In October 2023, it was announced the Bwcabus service would end on 31 October, after the Welsh Government's Rural Development Programme's funding ended, and the Welsh Government refused to continue funding the service. A petition to retain the service reached more than 800 signatures. Pembrokeshire County Council announced they were able to secure funding for a replacement service provided by Richards Brothers until 31 March 2024. The Bwcabus service was one of Britain's longest-running DRT service, started in 2009 with European Union funding, which was withdrawn following Brexit.

=== Ruthin ===
On 14 March 2022, the service started operating in Ruthin, Denbighshire, with the area spanning the town itself and the surrounding villages of Bontuchel, Clawddnewydd, Clocaenog, Cyffylliog, Derwen, Graigfechan, Llanelidan, Pentrecelyn and Rhydymeudwy. The service uses fflecsi's first zero-emission vehicle, a EVM e-Cityline battery-electric 16-seat minibus, as part of scheme to receive feedback and identify the suitability of electric vehicles for the service. All services are local government-run by Denbighshire County Council, with the electric minibus branded separately as Fflecsi Trydan (Fflecsi Electric). The service replaces three existing bus routes, with one fflecsi service operating with defined times in mornings. On launch, introductory fees were used, charged at £1.50 travelling to or from Ruthin and the surrounding villages, and £1 travelling within the town.

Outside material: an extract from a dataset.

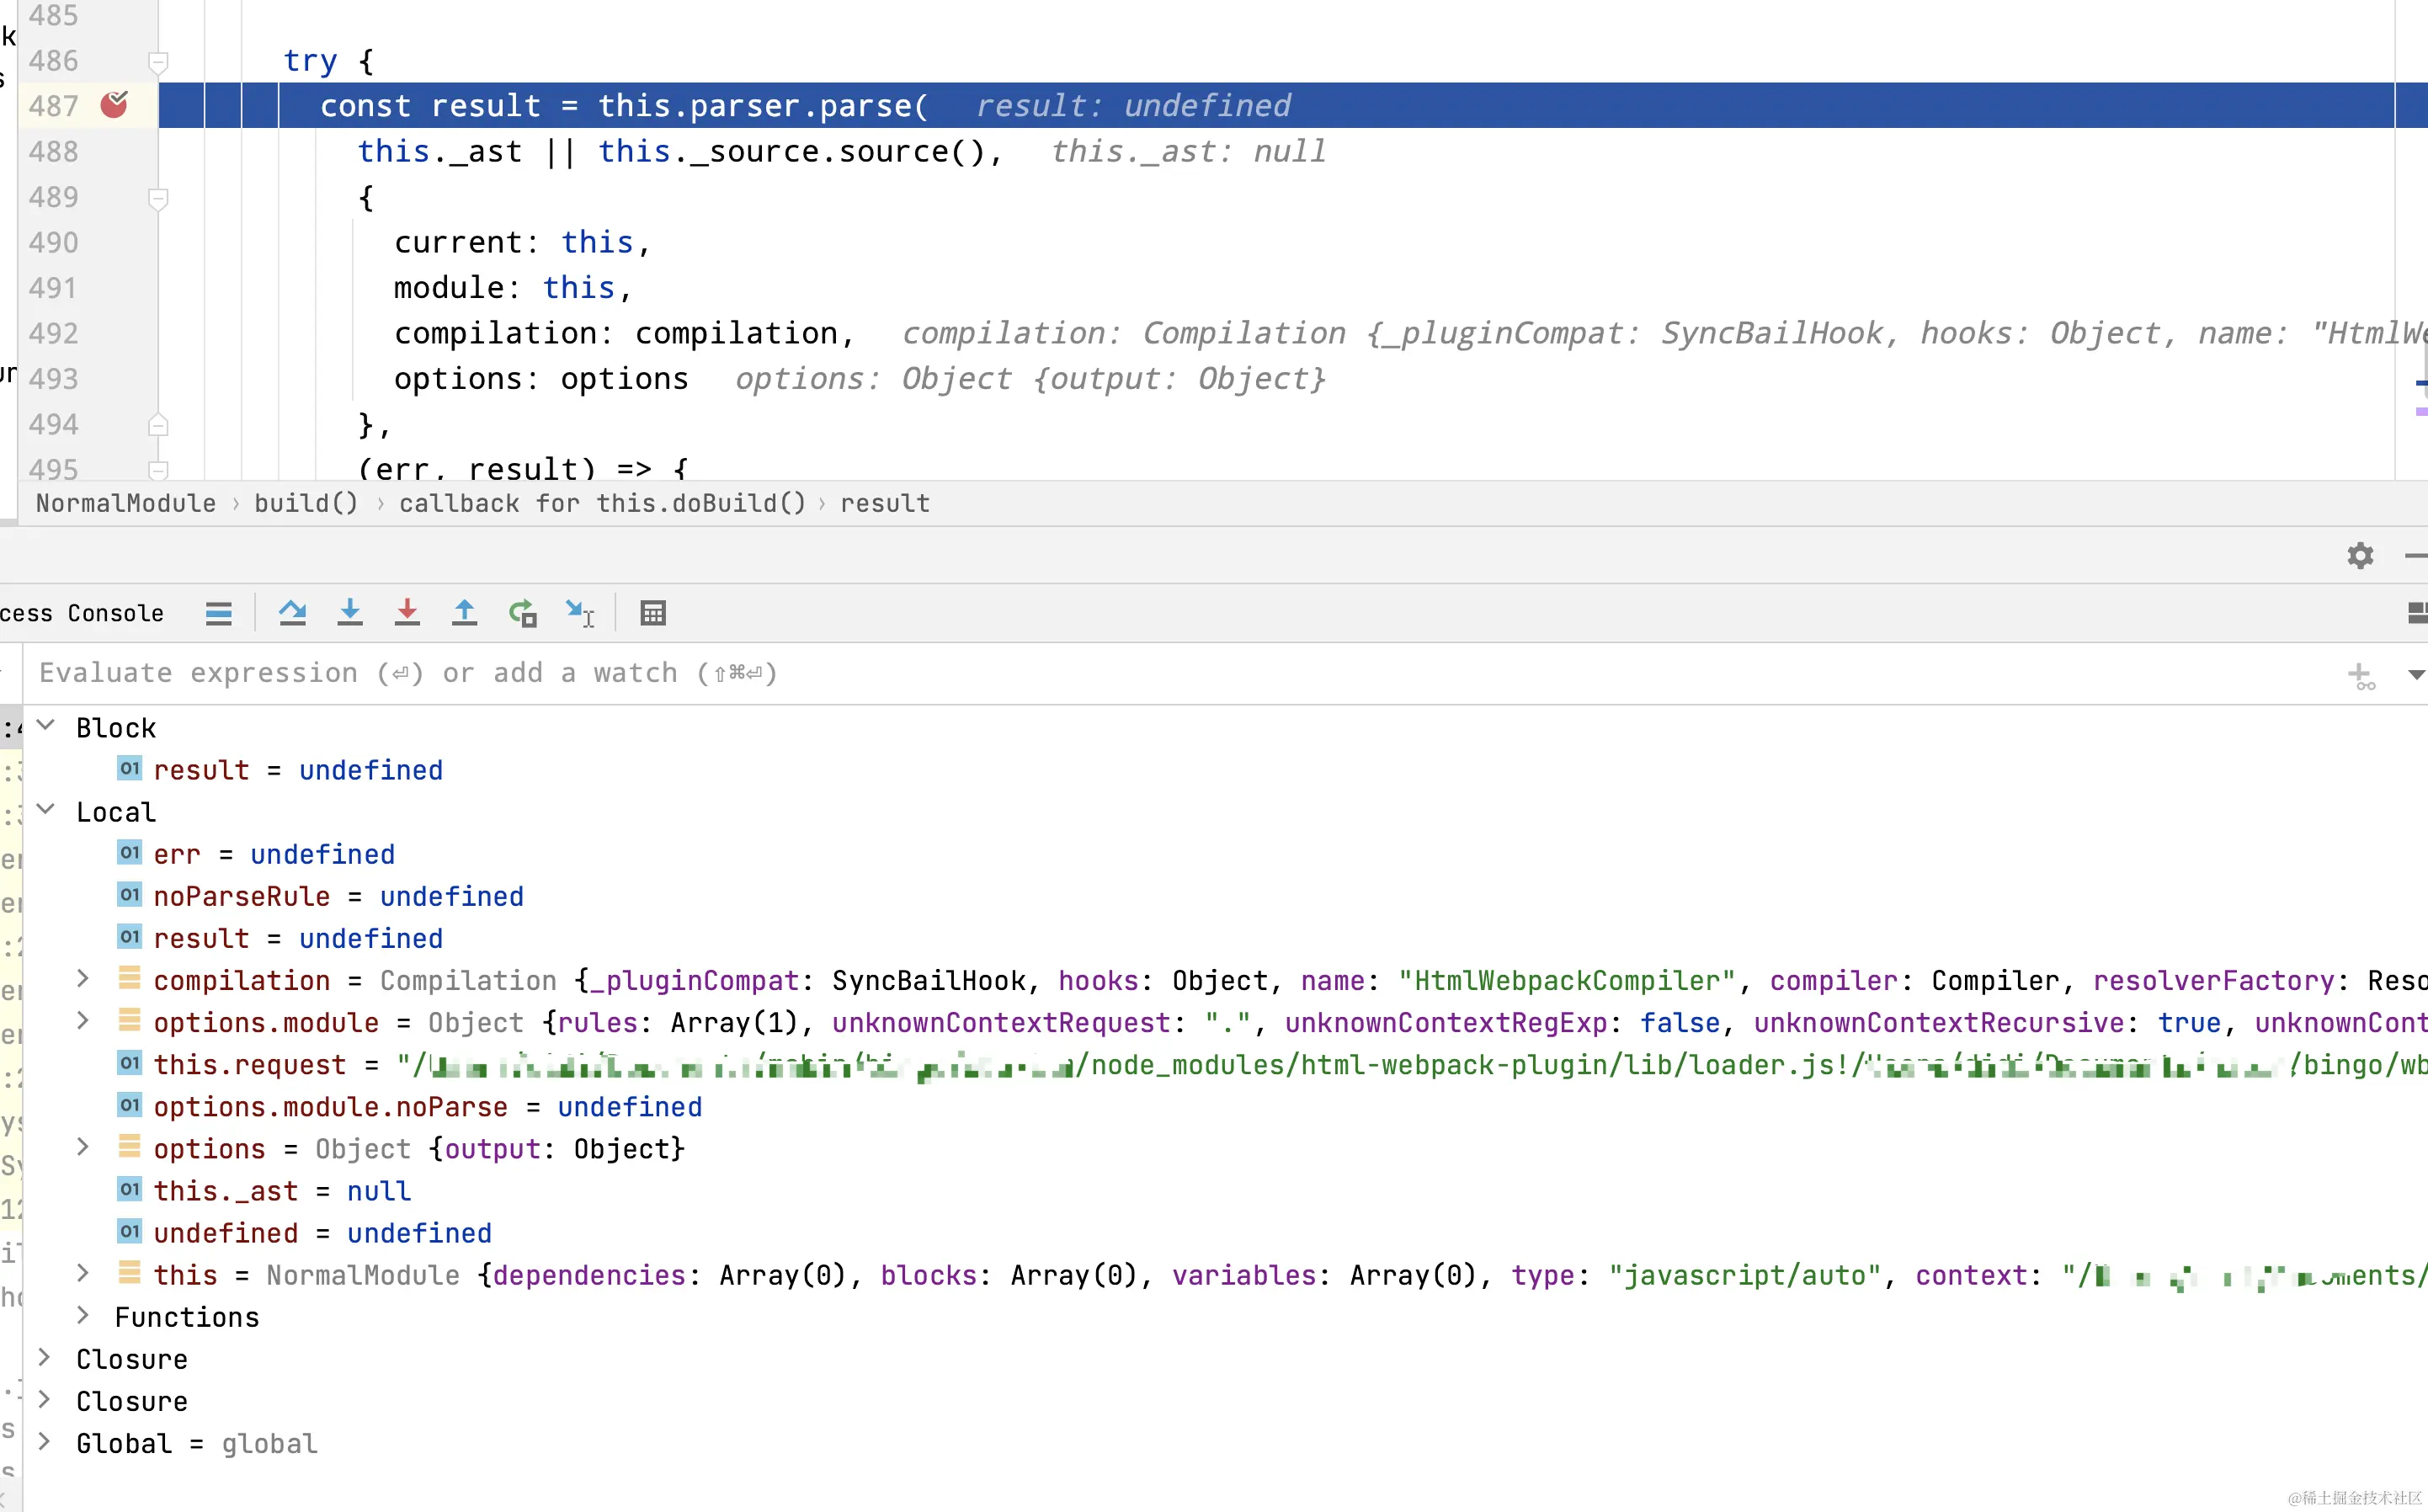Open debugger settings gear icon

The Ruthin fflecsi service was reported to carry more passengers than the pre-existing fixed bus routes did prior to introduction. While the service is used by older people for shopping and socialising, there was a noticeable increase in use of the service by teenagers. The electric minibus service was reported to be cheaper to run compared to diesel-fueled, and the aggregation of rides, the main contributor to general DRT service's success, has performed with little difficulty.

== Fleet ==
Fflecsi uses either minibuses, or buses provided by operators. Nine branded minibuses were used in Newport for the operation of the whole Newport fflecsi service. An electric minibus is in operation in Ruthin, Denbighshire, purchased by the Welsh Government Energy Service.